------ Stored rows
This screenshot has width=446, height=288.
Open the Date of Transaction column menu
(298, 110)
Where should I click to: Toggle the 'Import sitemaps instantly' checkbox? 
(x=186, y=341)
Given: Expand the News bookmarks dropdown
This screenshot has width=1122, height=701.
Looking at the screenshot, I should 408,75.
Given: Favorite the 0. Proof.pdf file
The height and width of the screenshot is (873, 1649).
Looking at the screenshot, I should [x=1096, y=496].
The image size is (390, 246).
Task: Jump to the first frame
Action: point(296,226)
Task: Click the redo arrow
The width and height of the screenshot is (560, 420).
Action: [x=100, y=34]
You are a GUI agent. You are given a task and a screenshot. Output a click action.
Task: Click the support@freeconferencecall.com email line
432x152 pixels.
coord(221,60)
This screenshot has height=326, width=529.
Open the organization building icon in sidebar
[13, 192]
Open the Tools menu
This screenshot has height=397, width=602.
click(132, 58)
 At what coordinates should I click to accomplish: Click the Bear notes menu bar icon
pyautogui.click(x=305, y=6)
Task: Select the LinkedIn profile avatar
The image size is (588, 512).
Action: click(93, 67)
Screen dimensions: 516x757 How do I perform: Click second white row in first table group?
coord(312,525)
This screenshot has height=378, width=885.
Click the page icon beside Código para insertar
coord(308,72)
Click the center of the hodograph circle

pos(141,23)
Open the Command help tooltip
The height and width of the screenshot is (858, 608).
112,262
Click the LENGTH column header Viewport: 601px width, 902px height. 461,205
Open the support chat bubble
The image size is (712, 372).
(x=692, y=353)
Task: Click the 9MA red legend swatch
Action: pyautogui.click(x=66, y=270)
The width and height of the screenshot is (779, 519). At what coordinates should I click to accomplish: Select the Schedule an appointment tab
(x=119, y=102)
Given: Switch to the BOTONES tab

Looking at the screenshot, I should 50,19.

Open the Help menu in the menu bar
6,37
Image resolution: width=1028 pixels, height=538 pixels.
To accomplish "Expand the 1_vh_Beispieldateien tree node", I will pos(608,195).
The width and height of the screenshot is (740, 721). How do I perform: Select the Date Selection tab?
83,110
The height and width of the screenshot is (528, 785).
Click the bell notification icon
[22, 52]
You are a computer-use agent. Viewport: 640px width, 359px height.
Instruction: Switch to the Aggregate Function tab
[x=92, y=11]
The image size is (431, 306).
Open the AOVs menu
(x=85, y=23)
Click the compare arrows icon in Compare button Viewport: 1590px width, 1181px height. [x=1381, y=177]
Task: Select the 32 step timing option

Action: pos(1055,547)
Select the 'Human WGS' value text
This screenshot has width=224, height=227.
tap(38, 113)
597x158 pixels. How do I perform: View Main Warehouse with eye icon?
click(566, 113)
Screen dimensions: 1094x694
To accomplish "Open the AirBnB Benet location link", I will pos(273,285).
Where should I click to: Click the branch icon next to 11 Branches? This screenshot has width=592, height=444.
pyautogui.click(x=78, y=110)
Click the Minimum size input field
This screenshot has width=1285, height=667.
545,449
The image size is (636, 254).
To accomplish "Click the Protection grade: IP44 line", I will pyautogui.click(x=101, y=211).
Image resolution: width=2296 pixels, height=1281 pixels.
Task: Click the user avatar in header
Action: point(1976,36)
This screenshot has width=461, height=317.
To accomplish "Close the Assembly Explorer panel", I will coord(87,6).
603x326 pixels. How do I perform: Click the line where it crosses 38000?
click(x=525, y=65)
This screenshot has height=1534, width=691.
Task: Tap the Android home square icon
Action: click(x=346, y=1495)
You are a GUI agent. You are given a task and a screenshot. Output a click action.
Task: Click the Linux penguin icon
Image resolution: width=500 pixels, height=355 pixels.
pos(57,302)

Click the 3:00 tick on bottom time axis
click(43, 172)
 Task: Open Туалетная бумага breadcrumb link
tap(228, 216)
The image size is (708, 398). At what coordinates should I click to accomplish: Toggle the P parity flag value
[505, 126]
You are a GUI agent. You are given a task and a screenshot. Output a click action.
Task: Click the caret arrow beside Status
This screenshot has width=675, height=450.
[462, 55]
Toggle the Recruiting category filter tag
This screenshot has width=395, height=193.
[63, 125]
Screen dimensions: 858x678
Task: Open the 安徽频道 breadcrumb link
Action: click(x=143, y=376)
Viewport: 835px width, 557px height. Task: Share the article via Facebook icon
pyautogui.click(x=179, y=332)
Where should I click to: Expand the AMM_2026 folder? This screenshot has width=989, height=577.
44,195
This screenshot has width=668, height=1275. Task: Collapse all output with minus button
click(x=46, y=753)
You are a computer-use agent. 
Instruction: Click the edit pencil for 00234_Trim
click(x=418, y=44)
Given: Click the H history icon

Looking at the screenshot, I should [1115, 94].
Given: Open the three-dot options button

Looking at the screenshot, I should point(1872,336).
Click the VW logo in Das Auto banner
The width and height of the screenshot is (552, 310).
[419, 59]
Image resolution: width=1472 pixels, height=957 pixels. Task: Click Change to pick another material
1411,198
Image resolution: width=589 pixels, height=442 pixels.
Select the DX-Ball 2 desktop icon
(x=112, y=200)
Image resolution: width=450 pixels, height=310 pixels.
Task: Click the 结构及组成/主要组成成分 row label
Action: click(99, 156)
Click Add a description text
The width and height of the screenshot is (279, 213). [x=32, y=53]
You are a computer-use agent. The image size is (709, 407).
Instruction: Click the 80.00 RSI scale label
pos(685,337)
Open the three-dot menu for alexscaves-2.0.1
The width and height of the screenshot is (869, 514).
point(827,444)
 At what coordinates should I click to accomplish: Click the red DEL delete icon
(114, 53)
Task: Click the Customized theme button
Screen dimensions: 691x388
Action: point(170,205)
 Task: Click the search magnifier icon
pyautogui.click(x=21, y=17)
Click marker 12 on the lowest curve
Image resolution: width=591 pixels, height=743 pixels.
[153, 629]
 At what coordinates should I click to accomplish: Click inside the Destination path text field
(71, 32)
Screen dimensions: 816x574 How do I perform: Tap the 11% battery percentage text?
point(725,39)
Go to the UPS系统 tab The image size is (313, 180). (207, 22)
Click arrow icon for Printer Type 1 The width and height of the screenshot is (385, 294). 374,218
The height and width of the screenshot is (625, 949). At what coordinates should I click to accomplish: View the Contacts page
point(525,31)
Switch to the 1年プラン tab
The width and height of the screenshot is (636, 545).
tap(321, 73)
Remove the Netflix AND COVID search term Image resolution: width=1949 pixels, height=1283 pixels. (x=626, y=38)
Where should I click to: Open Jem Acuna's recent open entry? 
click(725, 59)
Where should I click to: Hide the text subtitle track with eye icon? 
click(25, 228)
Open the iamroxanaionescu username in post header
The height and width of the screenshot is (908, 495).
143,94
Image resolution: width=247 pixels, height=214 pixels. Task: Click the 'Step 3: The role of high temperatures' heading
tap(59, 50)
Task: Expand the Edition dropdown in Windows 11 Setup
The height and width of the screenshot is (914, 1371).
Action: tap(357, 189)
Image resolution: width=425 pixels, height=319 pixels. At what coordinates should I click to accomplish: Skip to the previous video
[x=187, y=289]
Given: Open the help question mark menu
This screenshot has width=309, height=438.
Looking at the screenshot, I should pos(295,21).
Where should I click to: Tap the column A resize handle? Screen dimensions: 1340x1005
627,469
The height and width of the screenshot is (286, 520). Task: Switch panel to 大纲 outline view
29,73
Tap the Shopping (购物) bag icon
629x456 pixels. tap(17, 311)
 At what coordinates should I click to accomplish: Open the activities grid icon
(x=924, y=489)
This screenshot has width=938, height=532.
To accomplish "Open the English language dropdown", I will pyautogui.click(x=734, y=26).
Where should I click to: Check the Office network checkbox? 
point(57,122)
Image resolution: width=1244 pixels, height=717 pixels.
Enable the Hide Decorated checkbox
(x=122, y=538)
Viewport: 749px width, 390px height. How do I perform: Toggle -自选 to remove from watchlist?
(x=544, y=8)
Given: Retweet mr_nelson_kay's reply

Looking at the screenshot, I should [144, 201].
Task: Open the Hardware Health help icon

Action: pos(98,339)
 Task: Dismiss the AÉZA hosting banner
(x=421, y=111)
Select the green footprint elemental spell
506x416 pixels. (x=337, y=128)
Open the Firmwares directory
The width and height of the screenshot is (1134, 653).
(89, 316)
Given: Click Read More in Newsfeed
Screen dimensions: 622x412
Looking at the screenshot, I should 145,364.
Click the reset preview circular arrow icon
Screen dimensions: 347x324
------------
### Directive
Give again everything in the material from the line containing "Screen dimensions: 1094x694" down to the line containing "pyautogui.click(x=179, y=332)", both lines included.

### Exercise response
Screen dimensions: 1094x694
To accomplish "Open the AirBnB Benet location link", I will pos(273,285).
Where should I click to: Click the branch icon next to 11 Branches? This screenshot has width=592, height=444.
pyautogui.click(x=78, y=110)
Click the Minimum size input field
This screenshot has width=1285, height=667.
545,449
The image size is (636, 254).
To accomplish "Click the Protection grade: IP44 line", I will pyautogui.click(x=101, y=211).
Image resolution: width=2296 pixels, height=1281 pixels.
Task: Click the user avatar in header
Action: point(1976,36)
This screenshot has width=461, height=317.
To accomplish "Close the Assembly Explorer panel", I will coord(87,6).
603x326 pixels. How do I perform: Click the line where it crosses 38000?
click(x=525, y=65)
This screenshot has height=1534, width=691.
Task: Tap the Android home square icon
Action: click(x=346, y=1495)
You are a GUI agent. You are given a task and a screenshot. Output a click action.
Task: Click the Linux penguin icon
Image resolution: width=500 pixels, height=355 pixels.
pos(57,302)

Click the 3:00 tick on bottom time axis
click(43, 172)
 Task: Open Туалетная бумага breadcrumb link
tap(228, 216)
The image size is (708, 398). At what coordinates should I click to accomplish: Toggle the P parity flag value
[505, 126]
You are a GUI agent. You are given a task and a screenshot. Output a click action.
Task: Click the caret arrow beside Status
This screenshot has width=675, height=450.
[462, 55]
Toggle the Recruiting category filter tag
This screenshot has width=395, height=193.
[63, 125]
Screen dimensions: 858x678
Task: Open the 安徽频道 breadcrumb link
Action: click(x=143, y=376)
Viewport: 835px width, 557px height. Task: Share the article via Facebook icon
pyautogui.click(x=179, y=332)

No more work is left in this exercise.